MySQL MGR Troubleshooting Manual¶
Common Commands¶
Retrieve Root Password¶
To find the secret resource ending with "-mgr-secret" in the namespace of the MySQL MGR cluster, here is an example to retrieve the secret for the "kpanda-mgr" cluster:
kubectl get secrets/kpanda-mgr-mgr-secret -n mcamel-system --template={{.data.rootPassword}} | base64 -d
The command will output the root password, for example:
Check Cluster Status¶
You can check the cluster status using the MySQL command line:
Replace Password
with the actual root password retrieved in the previous step.
sh-4.4$ mysqlsh -uroot -pPassword -- cluster status
{
"clusterName": "kpanda_mgr",
"defaultReplicaSet": {
"name": "default",
"primary": "kpanda-mgr-2.kpanda-mgr-instances.mcamel-system.svc.cluster.local:3306",
"ssl": "REQUIRED",
"status": "OK",
"statusText": "Cluster is ONLINE and can tolerate up to ONE failure.",
"topology": {
"kpanda-mgr-0.kpanda-mgr-instances.mcamel-system.svc.cluster.local:3306": {
"address": "kpanda-mgr-0.kpanda-mgr-instances.mcamel-system.svc.cluster.local:3306",
"memberRole": "SECONDARY",
"mode": "R/O",
"readReplicas": {},
"replicationLag": "applier_queue_applied",
"role": "HA",
"status": "ONLINE",
"version": "8.0.31"
},
"kpanda-mgr-1.kpanda-mgr-instances.mcamel-system.svc.cluster.local:3306": {
"address": "kpanda-mgr-1.kpanda-mgr-instances.mcamel-system.svc.cluster.local:3306",
"memberRole": "SECONDARY",
"mode": "R/O",
"readReplicas": {},
"replicationLag": "applier_queue_applied",
"role": "HA",
"status": "ONLINE",
"version": "8.0.31"
},
"kpanda-mgr-2.kpanda-mgr-instances.mcamel-system.svc.cluster.local:3306": {
"address": "kpanda-mgr-2.kpanda-mgr-instances.mcamel-system.svc.cluster.local:3306",
"memberRole": "PRIMARY",
"mode": "R/W",
"readReplicas": {},
"replicationLag": "applier_queue_applied",
"role": "HA",
"status": "ONLINE",
"version": "8.0.31"
}
},
"topologyMode": "Single-Primary"
},
"groupInformationSourceMember": "kpanda-mgr-2.kpanda-mgr-instances.mcamel-system.svc.cluster.local:3306"
}
Note
Under normal circumstances in the cluster:
- The status of all nodes should be ONLINE.

** Recorded data **
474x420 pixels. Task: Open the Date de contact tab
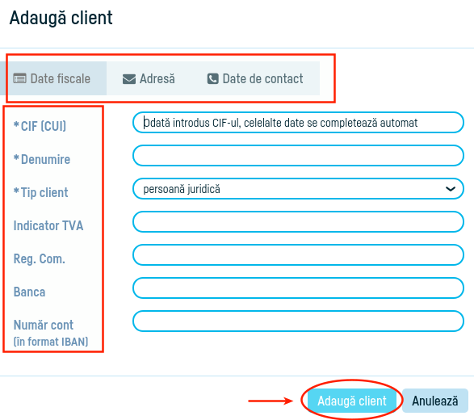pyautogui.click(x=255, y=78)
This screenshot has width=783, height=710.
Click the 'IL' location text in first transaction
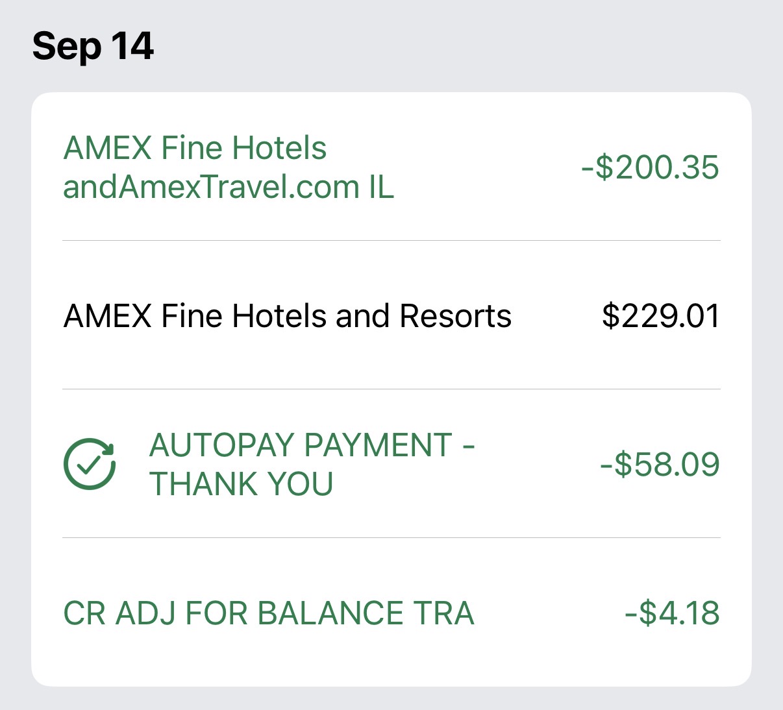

** Task list **
[1] In the MySQL MGR troubleshooting manual, list the address of every member found under "topology" in the cluster status output.
[2] Carry on writing the MySQL MGR troubleshooting manual from the point where it stops.
The lines after the manual can be ignored.

** Answers for the tasks **
[1]
- kpanda-mgr-0.kpanda-mgr-instances.mcamel-system.svc.cluster.local:3306
- kpanda-mgr-1.kpanda-mgr-instances.mcamel-system.svc.cluster.local:3306
- kpanda-mgr-2.kpanda-mgr-instances.mcamel-system.svc.cluster.local:3306

[2]
- One node should have the memberRole of PRIMARY, while the other nodes should have the memberRole of SECONDARY.
To check using an SQL statement: SELECT * FROM performance_schema.replication_group_members\G
mysql> SELECT * FROM performance_schema.replication_group_members\G
*************************** 1. row ***************************
CHANNEL_NAME: group_replication_applier
MEMBER_ID: 6f464f4e-ba96-11ee-a028-a225dc125542
MEMBER_HOST: kpanda-mgr-2.kpanda-mgr-instances.mcamel-system.svc.cluster.local
MEMBER_PORT: 3306
MEMBER_STATE: ONLINE
MEMBER_ROLE: PRIMARY
MEMBER_VERSION: 8.0.31
MEMBER_COMMUNICATION_STACK: MySQL
*************************** 2. row ***************************
CHANNEL_NAME: group_replication_applier
MEMBER_ID: b3a53102-bfec-11ee-a821-0a8fb9f7d1ce
MEMBER_HOST: kpanda-mgr-0.kpanda-mgr-instances.mcamel-system.svc.cluster.local
MEMBER_PORT: 3306
MEMBER_STATE: ONLINE
MEMBER_ROLE: SECONDARY
MEMBER_VERSION: 8.0.31
MEMBER_COMMUNICATION_STACK: MySQL
*************************** 3. row ***************************
CHANNEL_NAME: group_replication_applier
MEMBER_ID: bdddd16f-bfec-11ee-a7a4-324c8edaca40
MEMBER_HOST: kpanda-mgr-1.kpanda-mgr-instances.mcamel-system.svc.cluster.local
MEMBER_PORT: 3306
MEMBER_STATE: ONLINE
MEMBER_ROLE: SECONDARY
MEMBER_VERSION: 8.0.31
MEMBER_COMMUNICATION_STACK: MySQL
3 rows in set (0.00 sec)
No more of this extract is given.